ACTION ITEM: Repeat the records in full. No pictures belong in the copy.

[Stored items]
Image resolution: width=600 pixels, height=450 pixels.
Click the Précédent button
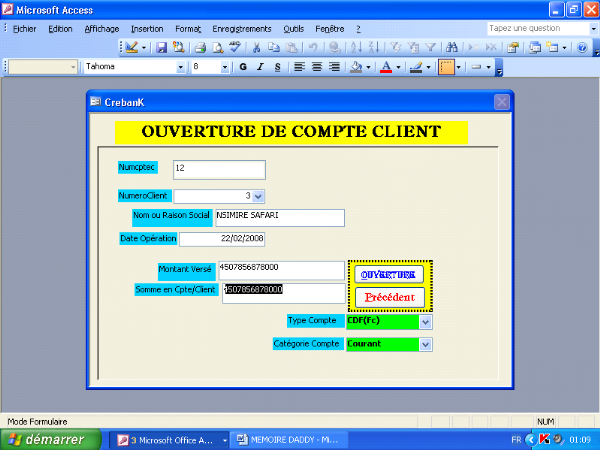[390, 297]
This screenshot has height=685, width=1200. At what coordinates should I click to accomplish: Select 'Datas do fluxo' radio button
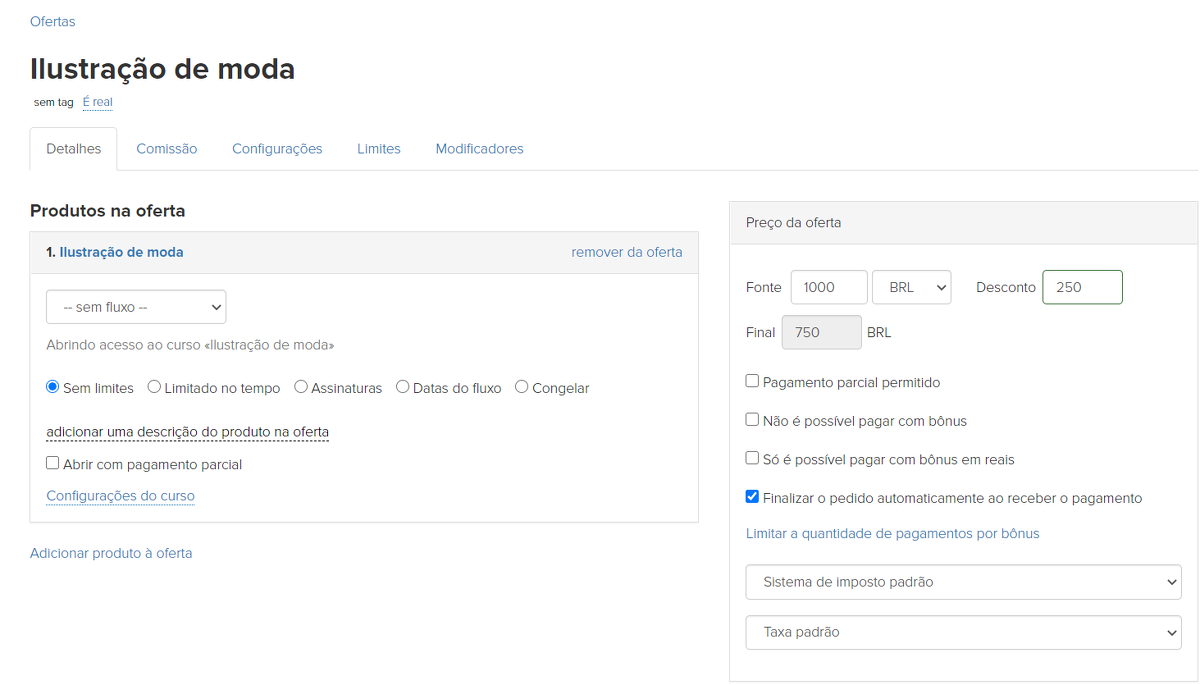pos(403,387)
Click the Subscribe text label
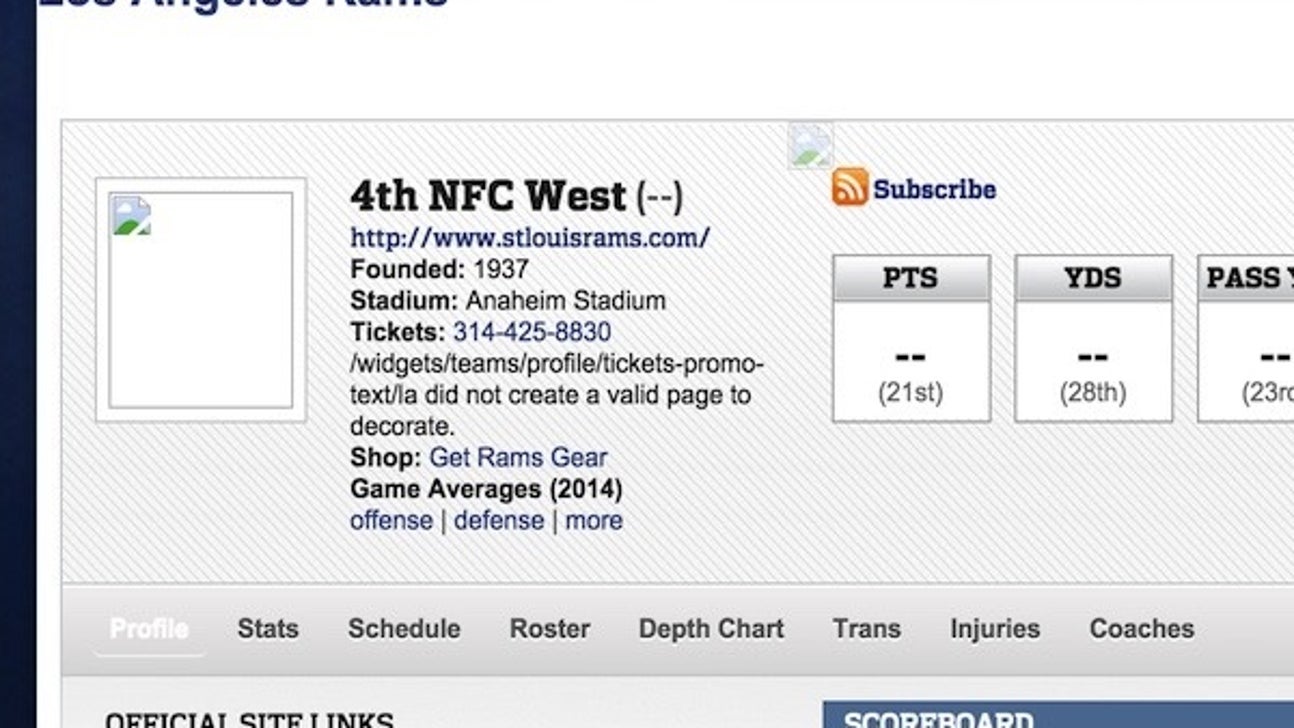Image resolution: width=1294 pixels, height=728 pixels. (x=932, y=189)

EXPECTED OUTPUT:
Image resolution: width=600 pixels, height=450 pixels.
Click the Précédent button
[390, 297]
This screenshot has height=685, width=1200. At what coordinates should I click to accomplish: Select 'Datas do fluxo' radio button
pos(403,387)
Click the Subscribe text label
Image resolution: width=1294 pixels, height=728 pixels. (x=932, y=189)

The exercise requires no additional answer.